Dichomeris dryinodes

Scientific classification
- Domain: Eukaryota
- Kingdom: Animalia
- Phylum: Arthropoda
- Class: Insecta
- Order: Lepidoptera
- Family: Gelechiidae
- Genus: Dichomeris
- Species: D. dryinodes
- Binomial name: Dichomeris dryinodes (Lower, 1897)
- Synonyms: Ypsolophus dryinodes Lower, 1897;

= Dichomeris dryinodes =

- Authority: (Lower, 1897)
- Synonyms: Ypsolophus dryinodes Lower, 1897

Species of moth

Dichomeris dryinodes is a moth in the family Gelechiidae. It was described by Oswald Bertram Lower in 1897. It is found in Australia, where it has been recorded from Queensland.

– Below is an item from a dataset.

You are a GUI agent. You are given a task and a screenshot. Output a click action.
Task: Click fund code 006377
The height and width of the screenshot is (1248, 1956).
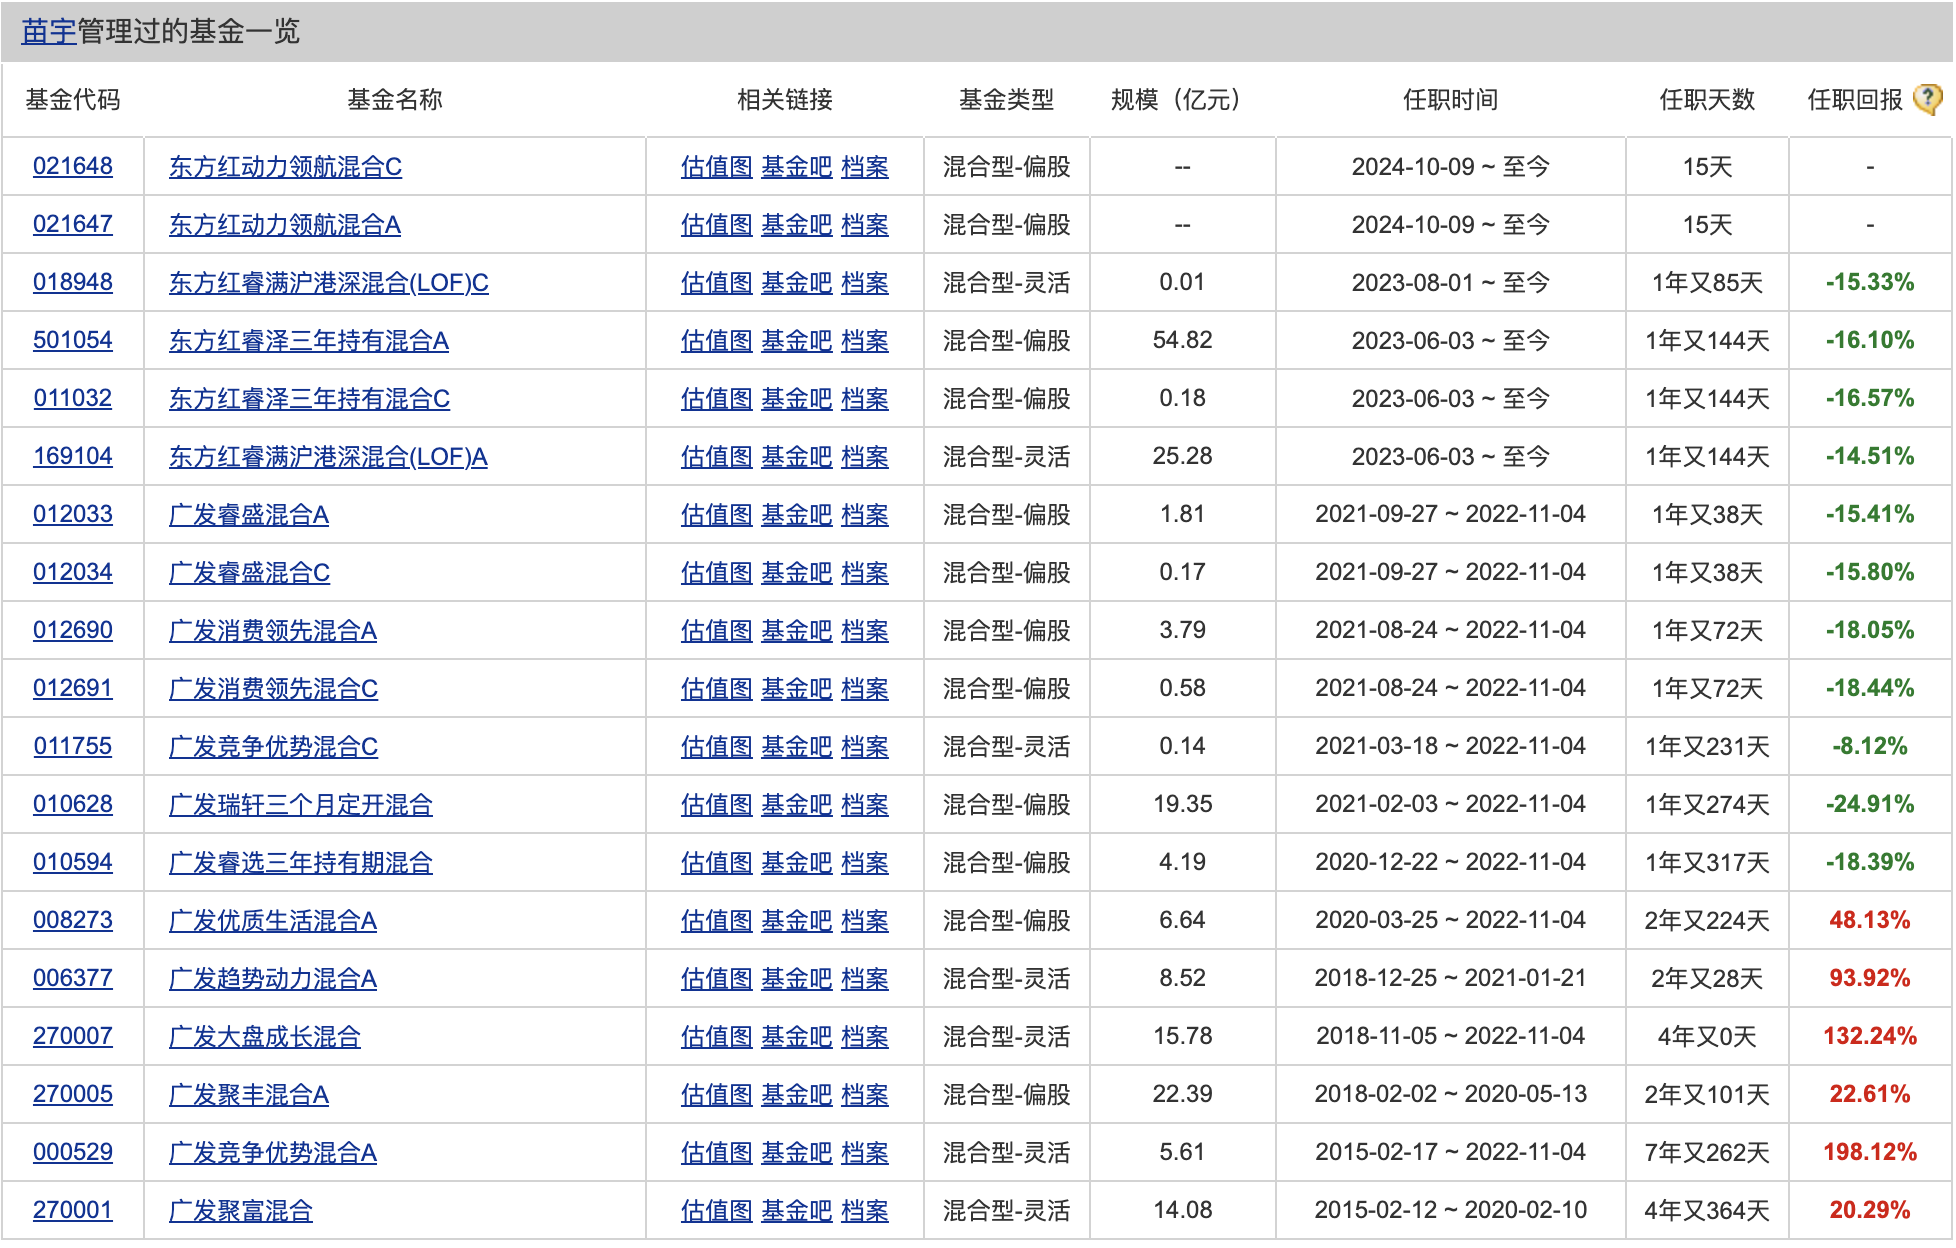coord(73,978)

The wingspan is about 25 mm. The forewings are fuscous, with minute, darker-fuscous dots, more pronounced along the costa and veins towards the hindmargin, where they appear in longitudinal rows. There are also three oblique, transverse rows of similar spots from one-fourth of the costa to about one-fourth of the inner margin, one from the middle of the costa to before the middle of the inner margin and another from near three-fourths of the costa to beyond the middle of the inner margin. The hindwings are fuscous.